I remember my mother’s mother, my Grammy Sylvia, in her late 70s and 80s. She stood just 5 feet tall. She was very well endowed with large breasts, whereas I towered over her since I could remember. 6 feet tall and just a bit of a B cup, clearly different from my grandmother’s body type. She didn’t die from cancer. She died from sadness. In a condo in Florida she lost my poppa Bernie and lived on for 10 years after he died. But it was something she never got over. I felt compathy with her and visited with her nearly every week sometimes two or three times. For her, alone and grieving, even small aches and pains probably seemed 10 times worse than they really were.

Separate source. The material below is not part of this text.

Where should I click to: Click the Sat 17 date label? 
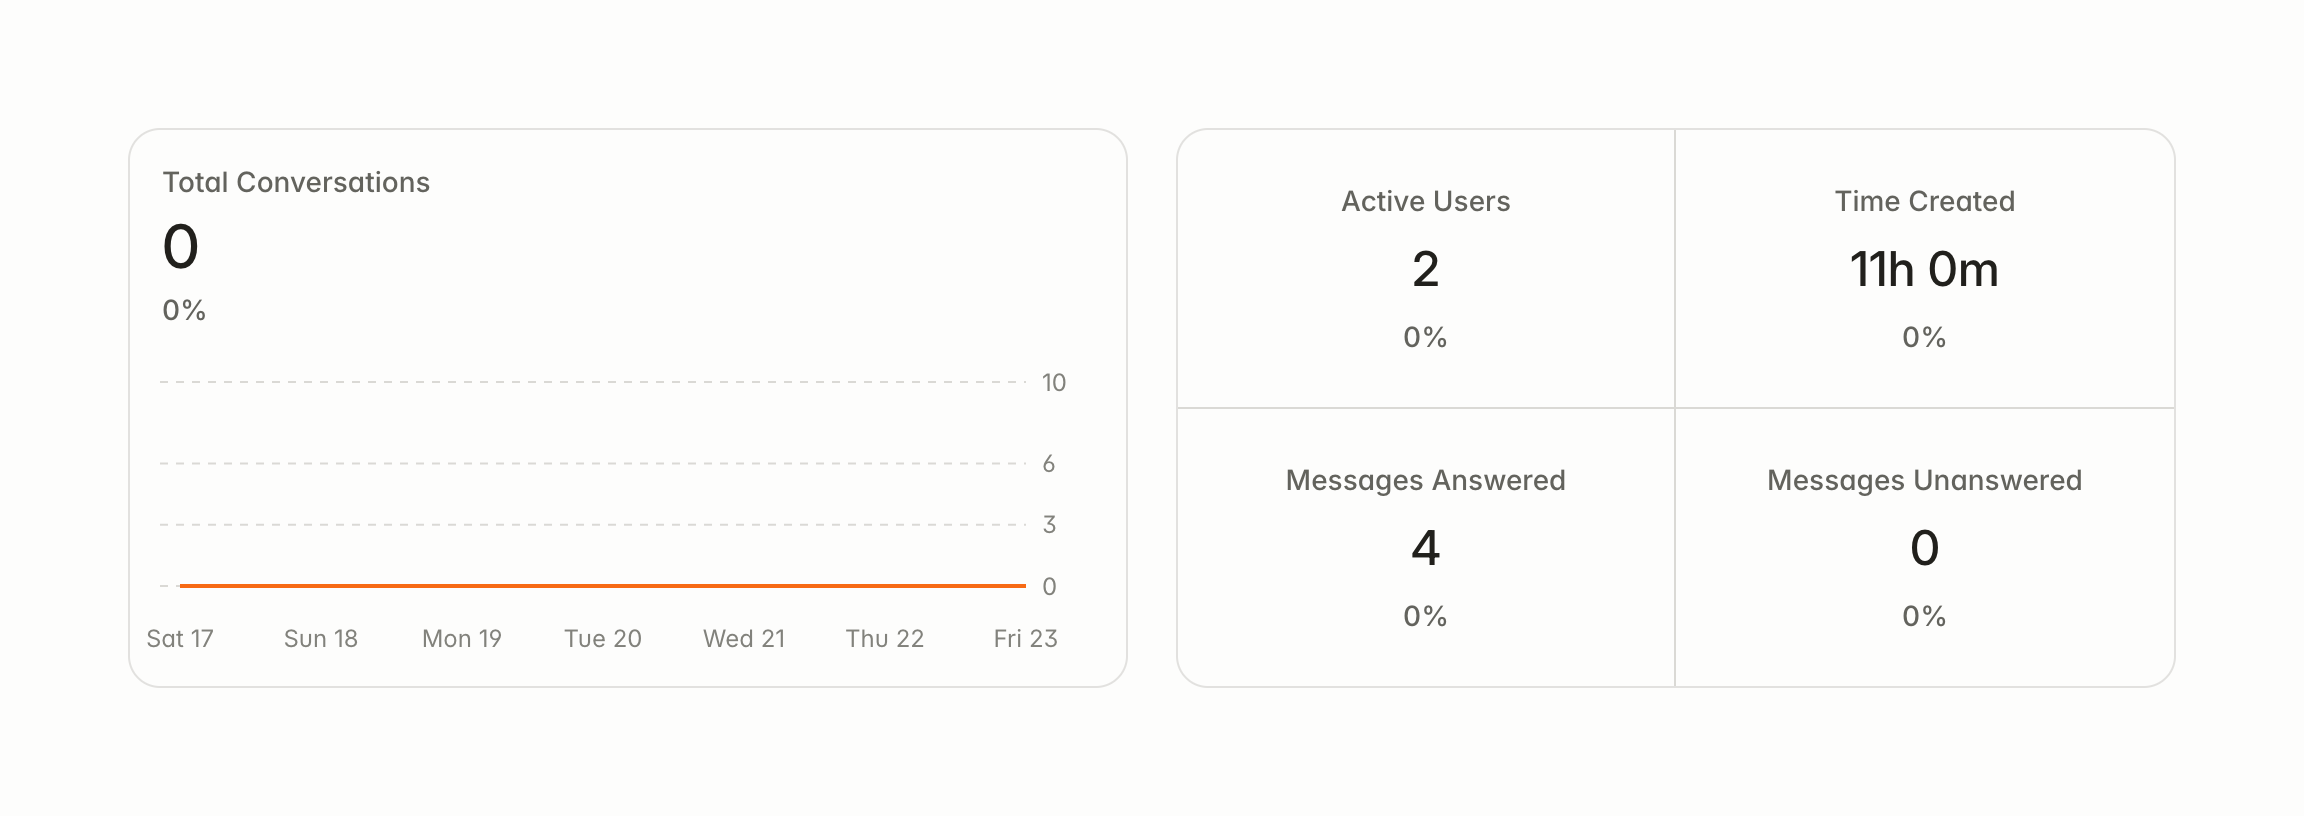coord(180,638)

I have my husband and the good news is he’s coming out of his depression. There are days it shows its ugly face and then it lifts, and I’m incredibly happy to see my husband again. Yet on those days the depression takes him away I learnt to really appreciate the times I have him all to myself. If you unfortunately understand the downside of this horrible disease then you know how I feel when he’s depressed. How I dread not having him around me. Not having anyone to make me laugh. Not having anyone to hold my hand to tell me a joke and to tell me “I love you.” He’s my family and the only real family I have left. If not for him I’m not sure where I would be, what I would do today or tomorrow, or where I would live, or how I would feel. It’s a vastly different life than I have now. I’ve concluded the following: I don’t think The opposite of pain is health, maybe the opposite of pain is appreciation.
You can appreciate things a whole lot more when it’s painfully difficult to get out of bed in the morning. And you can appreciate love a whole lot more when you don’t know how much longer you have to love that person. Because you know what you’re going to leave behind is in pretty. Isn’t happy. It’s not going to be good for anyone who is involved. What I hope is that I will to those who knew me an appreciation for life. And perhaps an appreciation for who I was. And perhaps even an appreciation for who they are. I hope one day my lovely man loves himself as much as I do and know that he is of the most gifted and wonderful souls the universe given to us… to me. And to the people who left my side and scattered like ants away from me when my diagnosis came down like Maxwell’s silver hammer: without Craig I would not have anyone to appreciate life with and then, like my grandmother, the pain would really become even more terribly sharp in a single instant.
I appreciate love. Perhaps, for me, pain’s opposite isn’t appreciation, pain’s antonym (and it’s antidote) is love.